This post is part of a series about some experiments I’m doing combining space and time in slit scan photographs. The series starts here.
On Wednesday, I made a series of about 9000 photographs 1 second apart using the Sony a7RII and a Zeiss 135mm f/2 Apo-Sonnar. I was able to get that speed by reducing the image resolution to M and using JPEG Extra Fine compression. Were I to use the full resolution of the camera, I’d only be able to make an exposure every 2 seconds.
Here is a sequence of about 5500 images assembled into one of the sliding slit scan photographs that I’ve been playing around with, with a one pixel wide column from each image:
Even at one second per exposure (about an hour and a half for the whole slit scan image above) the clouds are moving so fast that they don’t look at all like clouds in the final image.
If we use 7-pixel wide columns, and thus have only about 12 seconds across the image, it loks like this:
Now the clouds look like clouds, sort of. However, to my taste, the picture looks too real. I was hoping for something more otherworldly.

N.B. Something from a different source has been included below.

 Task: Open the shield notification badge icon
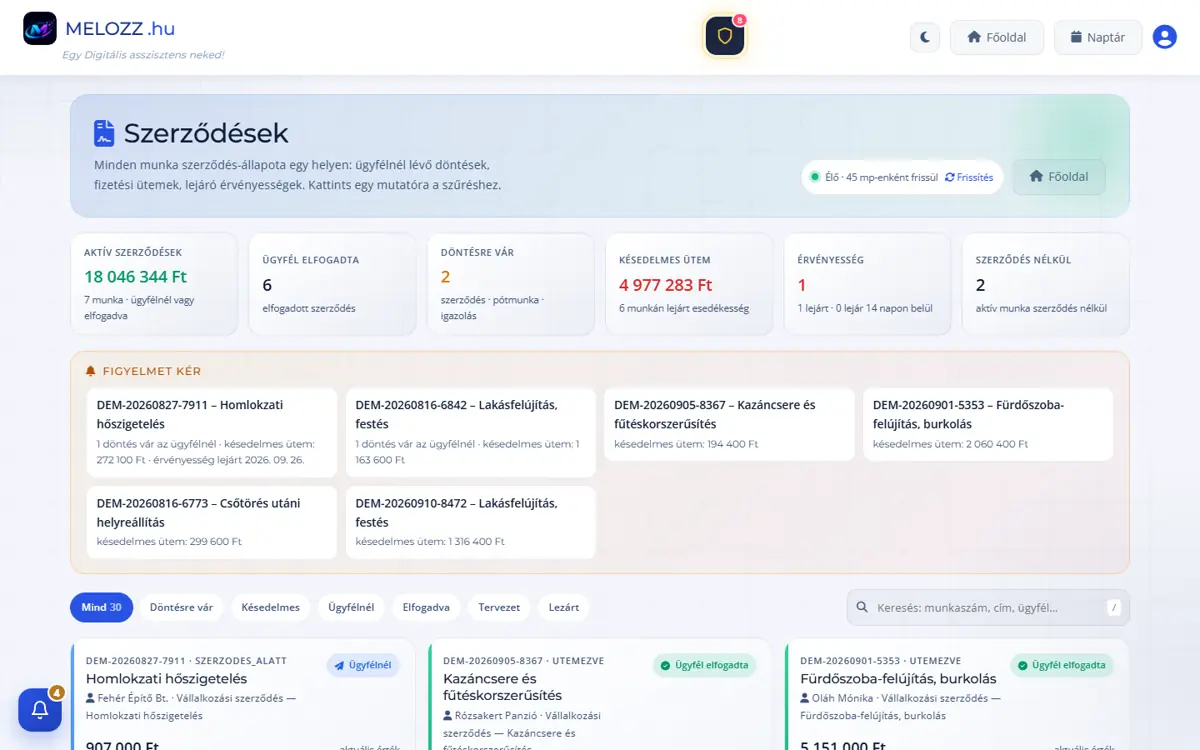(725, 36)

With 5 pixel wide slices, and maybe 18 minutes from one side of the image to the other:
I played with 4 and 5-pixel slices:
I’m currently working on some 6-pixel slice images. I’ll show you those tomorrow or the next day.
It’s clear that what I’ve got now is not what I’m looking for in the end, but I hope that, as is so often the case, that I’ve I pay close attention to the images I’m making, they’ll tell me how to make the images I want to make.